• [EXERCISE AIM]: Rewrite the lines below as a Markdown table with two columns, "Row" for a running number and "Line text" for the line itself. Include every line except the blank ones.

* * * *

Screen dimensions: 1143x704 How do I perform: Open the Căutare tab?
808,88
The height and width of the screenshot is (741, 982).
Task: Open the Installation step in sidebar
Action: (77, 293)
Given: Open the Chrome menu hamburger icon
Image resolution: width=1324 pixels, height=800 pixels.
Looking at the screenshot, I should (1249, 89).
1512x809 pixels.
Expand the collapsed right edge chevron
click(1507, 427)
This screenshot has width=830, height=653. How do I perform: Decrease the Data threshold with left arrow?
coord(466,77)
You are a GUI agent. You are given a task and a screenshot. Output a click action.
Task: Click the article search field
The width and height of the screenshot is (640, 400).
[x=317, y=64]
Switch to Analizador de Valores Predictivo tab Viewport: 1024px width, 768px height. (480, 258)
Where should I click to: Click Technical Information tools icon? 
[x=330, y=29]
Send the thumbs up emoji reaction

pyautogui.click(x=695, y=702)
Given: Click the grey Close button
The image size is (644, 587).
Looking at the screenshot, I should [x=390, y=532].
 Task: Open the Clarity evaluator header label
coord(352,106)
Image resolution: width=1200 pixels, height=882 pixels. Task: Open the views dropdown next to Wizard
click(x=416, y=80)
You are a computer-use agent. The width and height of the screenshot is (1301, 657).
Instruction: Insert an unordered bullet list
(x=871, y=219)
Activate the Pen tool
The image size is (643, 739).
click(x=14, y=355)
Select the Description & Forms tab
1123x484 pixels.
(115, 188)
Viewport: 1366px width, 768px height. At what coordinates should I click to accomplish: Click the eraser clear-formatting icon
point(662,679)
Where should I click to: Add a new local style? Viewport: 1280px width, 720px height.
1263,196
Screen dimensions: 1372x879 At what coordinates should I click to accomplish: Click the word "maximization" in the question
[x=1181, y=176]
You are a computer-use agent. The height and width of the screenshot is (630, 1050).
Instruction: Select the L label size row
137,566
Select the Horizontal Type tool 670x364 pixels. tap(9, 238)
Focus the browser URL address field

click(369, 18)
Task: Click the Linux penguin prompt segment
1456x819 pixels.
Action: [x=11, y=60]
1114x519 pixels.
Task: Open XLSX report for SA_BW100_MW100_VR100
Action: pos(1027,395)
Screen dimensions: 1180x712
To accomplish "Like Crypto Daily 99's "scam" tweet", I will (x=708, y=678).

* * * *

• [CORRECT RESULT]:
| Row | Line text |
|---|---|
| 1 | Screen dimensions: 1143x704 How do I perform: Open the Căutare tab? |
| 2 | 808,88 |
| 3 | The height and width of the screenshot is (741, 982). |
| 4 | Task: Open the Installation step in sidebar |
| 5 | Action: (77, 293) |
| 6 | Given: Open the Chrome menu hamburger icon |
| 7 | Image resolution: width=1324 pixels, height=800 pixels. |
| 8 | Looking at the screenshot, I should (1249, 89). |
| 9 | 1512x809 pixels. |
| 10 | Expand the collapsed right edge chevron |
| 11 | click(1507, 427) |
| 12 | This screenshot has width=830, height=653. How do I perform: Decrease the Data threshold with left arrow? |
| 13 | coord(466,77) |
| 14 | You are a GUI agent. You are given a task and a screenshot. Output a click action. |
| 15 | Task: Click the article search field |
| 16 | The width and height of the screenshot is (640, 400). |
| 17 | [x=317, y=64] |
| 18 | Switch to Analizador de Valores Predictivo tab Viewport: 1024px width, 768px height. (480, 258) |
| 19 | Where should I click to: Click Technical Information tools icon?  |
| 20 | [x=330, y=29] |
| 21 | Send the thumbs up emoji reaction |
| 22 | pyautogui.click(x=695, y=702) |
| 23 | Given: Click the grey Close button |
| 24 | The image size is (644, 587). |
| 25 | Looking at the screenshot, I should [x=390, y=532]. |
| 26 |  Task: Open the Clarity evaluator header label |
| 27 | coord(352,106) |
| 28 | Image resolution: width=1200 pixels, height=882 pixels. Task: Open the views dropdown next to Wizard |
| 29 | click(x=416, y=80) |
| 30 | You are a computer-use agent. The width and height of the screenshot is (1301, 657). |
| 31 | Instruction: Insert an unordered bullet list |
| 32 | (x=871, y=219) |
| 33 | Activate the Pen tool |
| 34 | The image size is (643, 739). |
| 35 | click(x=14, y=355) |
| 36 | Select the Description & Forms tab |
| 37 | 1123x484 pixels. |
| 38 | (115, 188) |
| 39 | Viewport: 1366px width, 768px height. At what coordinates should I click to accomplish: Click the eraser clear-formatting icon |
| 40 | point(662,679) |
| 41 | Where should I click to: Add a new local style? Viewport: 1280px width, 720px height. |
| 42 | 1263,196 |
| 43 | Screen dimensions: 1372x879 At what coordinates should I click to accomplish: Click the word "maximization" in the question |
| 44 | [x=1181, y=176] |
| 45 | You are a computer-use agent. The height and width of the screenshot is (630, 1050). |
| 46 | Instruction: Select the L label size row |
| 47 | 137,566 |
| 48 | Select the Horizontal Type tool 670x364 pixels. tap(9, 238) |
| 49 | Focus the browser URL address field |
| 50 | click(369, 18) |
| 51 | Task: Click the Linux penguin prompt segment |
| 52 | 1456x819 pixels. |
| 53 | Action: [x=11, y=60] |
| 54 | 1114x519 pixels. |
| 55 | Task: Open XLSX report for SA_BW100_MW100_VR100 |
| 56 | Action: pos(1027,395) |
| 57 | Screen dimensions: 1180x712 |
| 58 | To accomplish "Like Crypto Daily 99's "scam" tweet", I will (x=708, y=678). |